Im Sommer 2025 wurde Albanien besonders stark von Waldbränden heimgesucht. Als direkte Folge des Klimawandels treten solche Feuer in Südeuropa immer häufiger und intensiver auf. Im Juli erreichte die Lage ein kritisches Ausmaß, sodass der EU-Katastrophenschutzmechanismus aktiviert wurde. Mehrere Länder schlossen sich zusammen, um albanische Städte, Dörfer und die Bevölkerung vor den sich rasch ausbreitenden Bränden zu schützen. Neben Hubschraubern aus Kroatien, Italien, Tschechien und der Slowakei beteiligte sich auch die ungarische Luftwaffe an dem multinationalen Einsatz.

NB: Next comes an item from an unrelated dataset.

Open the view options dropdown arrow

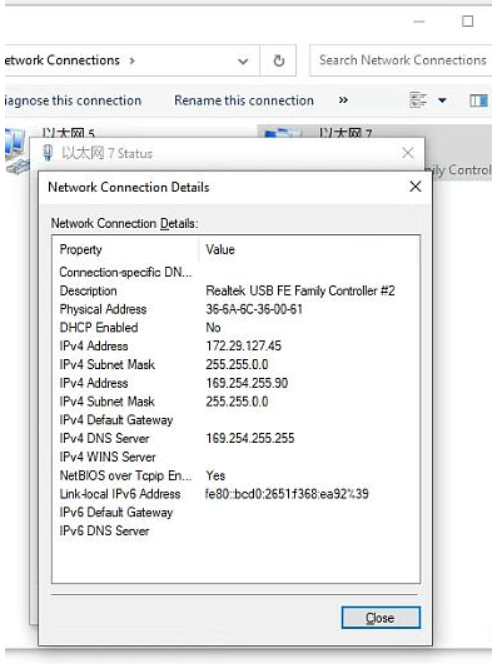[442, 101]
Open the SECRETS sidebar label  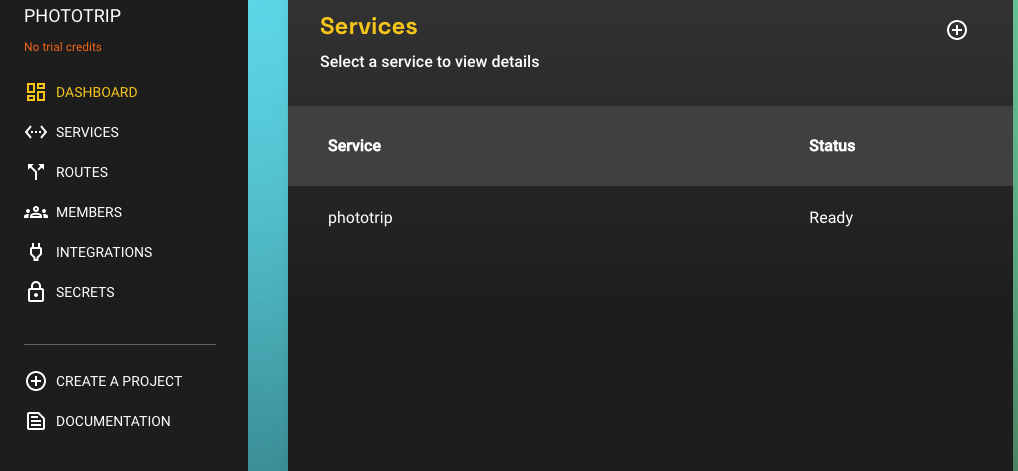coord(85,292)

Schnelle Einsatzbereitschaft trotz kurzer Vorlaufzeit
Obwohl die ungarische Luftwaffe ihre letzten beiden H225M-Hubschrauber erst wenige Tage zuvor übernommen hatte, reagierte sie umgehend auf den Hilferuf. Am Nachmittag des 22. Juli ging die Anfrage ein, bereits um 5 Uhr morgens am folgenden Tag begannen Planung und Vorbereitung. Zwei H225M starteten um 10 Uhr in Ungarn und konnten noch am selben Tag ihren ersten Einsatzflug absolvieren.
Major Gábor Oláh betont: „Selbst mit einer Flotte von 16 Hubschraubern und einer vergleichsweise großen Zahl an Besatzungen ist es eine Herausforderung, Maschinen und Crews so kurzfristig bereitzustellen.“ Umso bemerkenswerter sei es gewesen, dass der Einsatz ohne Verzögerung beginnen konnte.
500.000 Liter Wasser gegen die Flammen
Während des fünftägigen Einsatzes vom 23. bis 27. Juli waren insgesamt 16 Angehörige der ungarischen Luftwaffe beteiligt. Sie flogen 20 Einsätze und führten rund 300 Wasserabwürfe durch. Insgesamt wurden etwa 500.000 Liter Wasser über den Brandgebieten abgeworfen, ein entscheidender Beitrag zur Eindämmung der Feuer.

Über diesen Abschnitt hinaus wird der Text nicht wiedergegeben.